··· TEXT SECTION ···

I have walked 500 miles...

Actually, I've driven 200 miles - and that was just yesterday. Know where it got me? Back home.  It always gets me back home and, as of late, I find this rather dispiriting. Home consists of antiquated electronics, brown carpet, broken down brown furniture, a sink full of dishes and a bedroom full of laundry. Home is where the cat pees on the base of the coat rack. It's where I spend my week-ends, the two days off I get after putting in five days at a mind numbingly unrewarding job, doing laundry and cooking and cleaning the fridge and shuttling my family back and forth across the state because I'm the only one who drives.

This, btw, may not look like a thesis statement, but it is. 

It's also the time I spend doing inane homework assignments for idiotic online professors who think no one managed to get past 2nd grade. One of this weeks assignments? Pick a topic, do a google search on it and find a reliable source to use as part of a research paper. Explain how you applied what you've learned in this course so far to your decision to eliminate RushLimbaugh.com as a reliable source and no, using your brain doesn't count, you really need to learn how to use this weeks mnemonic: CRAAP.  Because eliminating Rush based on your previously gleaned knowledge of Rush and your intuitive assessment that his recent comment describing a young adult woman who is in favor of her health insurance covering birth control methods as a "slut" and a "prostitute" doesn't really qualify him as a reliable source on much of anything doesn't meet the course criteria for effective research.

··· MATERIAL PROVIDED ···

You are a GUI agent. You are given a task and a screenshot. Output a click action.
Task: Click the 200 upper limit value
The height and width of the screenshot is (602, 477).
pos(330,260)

···

→ OBJECTIVE
Write what comes next in the personal essay about driving home to weekends of chores and online coursework, starting after its last sentence.

→ REPLY TO THE EXERCISE
Next: Go to the school library and search your topic. Look at an online paper and then check out a book on your subject. This should take up to 90 minutes, so plan accordingly. Well, okay but I guess that means I'll have to return the books I checked out for the LAST research paper I did so I can start all over the learn how to use a library.  That was the research paper that brought me to the Central Valley of California, to Salinas, to the National Steinbeck Center, to a rainy morning in the archives with files everywhere, pictures everywhere, information everywhere and two hours with the Center's Volunteer Archivist, a fascinating and friendly man named Herb who says he's "not a Steinbeck scholar" but, for my money, is selling himself short. This is the paper that was 4500 words and I had to force myself to stop, the paper I eventually want to expand into a thesis, a dissertation and a book, the paper that was supposed to be about Steinbeck and the Great Depression and ended up being about Steinbeck the journalist because I became completely immersed in a series of newspapers articles I previously was only vaguely aware even existed.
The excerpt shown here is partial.